Как и в прошлом, новый союз Ротшильдов и России оказался крайне нестабильным. С самого начала в Санкт-Петербурге возникла полемика из-за условий первого займа: согласился ли Вышнеградский на крайне щедрые условия в обмен на личную долю в операции? Как показал Жиро, стоимость займа 1889 г. для российского казначейства в самом деле была чуть выше, чем для займа предыдущего года, которым занимались не Ротшильды; с другой стороны, сократив разницу между ценой, которую они заплатили за облигации, и ценой, по которой они продавали ее публике, Ротшильды сумели привлечь больше подписчиков. А «доля» Вышнеградского на самом деле предназначалась Хоскиеру, который устроил заем 1888 г. и вновь настаивал на своем участии. Стоит также помнить о том, что некоторые немецкие банкиры, особенно Бляйхрёдер и Ганземан, выступали как более или менее равные партнеры в том, что по сути являлось синдикатом. Вот почему слова о непосредственном переключении русских займов с Берлина на Париж вводят в заблуждение. Более того, второй заем 1889 г., судя по всему, инициировали немцы — преждевременно, по мнению Альфонса, — и к 1891 г.
Бляйхрёдер проницательно предчувствовал еще один крупный заем (в размере около 24 млн ф. ст.), в котором он ожидал получить большую долю.
Восстановив финансовые связи с Санкт-Петербургом, Ротшильды старались оказать давление на правительство России, критикуя его антиеврейскую политику. В мае 1891 г. Французский дом неожиданно отказался от переговоров о выпуске нового займа, на который надеялся Бляйхрёдер. В то время в российской прессе решили: все дело в том, что «Ротшильды из Парижа… выдвинули определенные требования к правительству России относительно российских евреев» и вышли из операции, когда им отказали. По мнению одной газеты, на Альфонса оказывали «сильное давление» «израэлиты и юдофильская партия в Англии, которая, как кажется, раздражена определенными административными мерами, принятыми в России по отношению к части иудейского населения». Предполагалось, что это всего лишь предлог: истинная цель — не заставить правительство России лучше обращаться с российскими евреями, а согласиться на более тесный военный союз с Францией, чем до тех пор обсуждался в Санкт-Петербурге. Возможно и другое объяснение: французский премьер Рибо считал синдикат под руководством Ротшильдов слишком «немецким» именно из-за участия Бляйхрёдера. Если бы какое-либо из этих предположений оказалось верным, мы получили бы классическое доказательство того, что Ротшильды по-прежнему обладали рычагом влияния в сфере международных отношений. Однако при ближайшем рассмотрении ни один из доводов не выдерживает критики.

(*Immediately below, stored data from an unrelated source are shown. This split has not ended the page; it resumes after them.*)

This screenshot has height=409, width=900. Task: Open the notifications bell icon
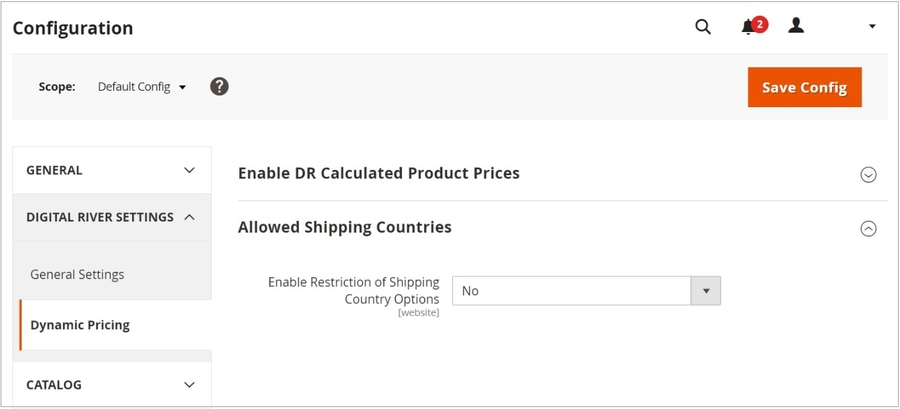click(x=748, y=27)
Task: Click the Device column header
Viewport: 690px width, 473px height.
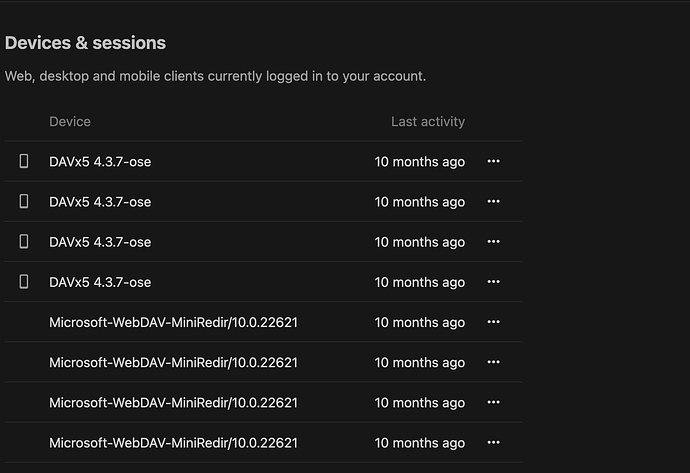Action: [x=70, y=122]
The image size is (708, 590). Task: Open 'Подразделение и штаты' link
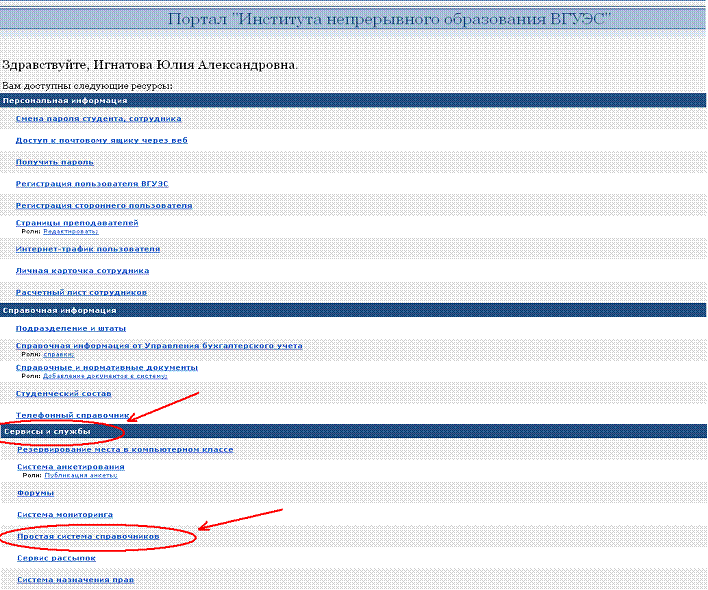coord(70,328)
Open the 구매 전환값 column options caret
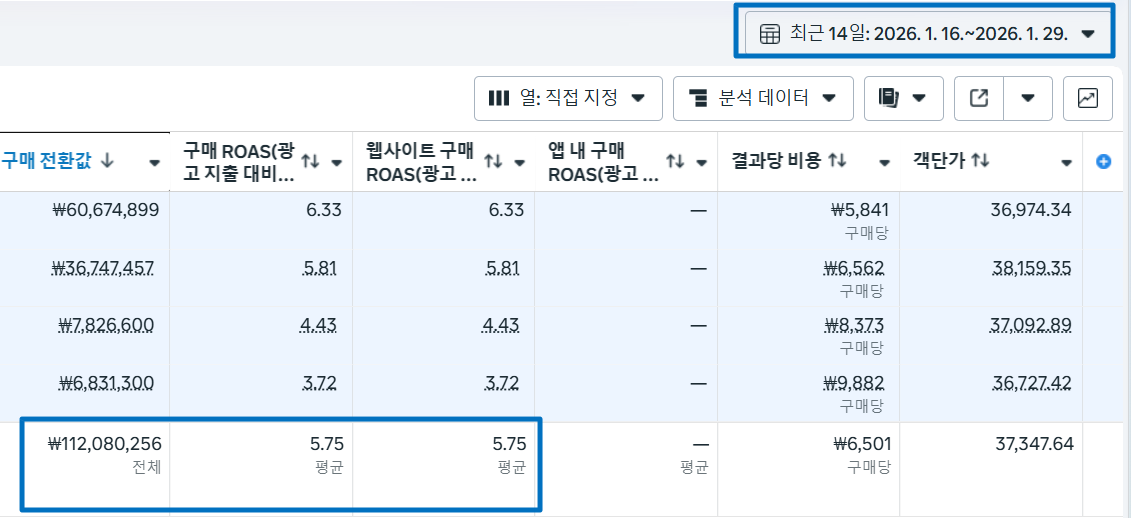Screen dimensions: 1131x518 pos(155,163)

Во-первых, имелся целый ряд причин для установления более тесных франко-русских отношений, не связанных с финансами, не в последнюю очередь все более недружественное отношение немецкого правительства после вступления на престол Вильгельма II в 1888 г. и отставка Бисмарка два года спустя. Уверения Вильгельма и нового канцлера Каприви, что Германия поддержит Австрию в случае войны с Россией, и откровенный отказ обновить тайный «договор перестраховки» сделали финансовые стимулы избыточными: логически рассуждая, Францию и Россию как будто подталкивали друг к другу, пусть даже министр иностранных дел России Гирс не так спешил заключить ко многому обязывающий военный союз, как сам царь.
Во-вторых, возмущение Ротшильдов антисемитизмом российского правительства, судя по всему, было таким же неподдельным, как всегда. В августе 1890 г. Уолтер, сын Натти, написал Бляйхрёдеру, призывая его «воспользоваться вашим мощным влиянием в Санкт-Петербурге, чтобы помешать правительству привести в действие старые жестокие и бессмысленные законы… они настолько грубы и тяжелы, что могут стать поводом для того, чтобы многие евреи стали активными нигилистами». Возможно, Вышнеградский намекнул, что в отношении евреев будут послабления, и Ротшильды обиделись на него за то, что он не сдержал слова. Лондонские Ротшильды считали, что «Альфонс не мог бы поступить иначе» ввиду совершенно «средневекового варварства»[204]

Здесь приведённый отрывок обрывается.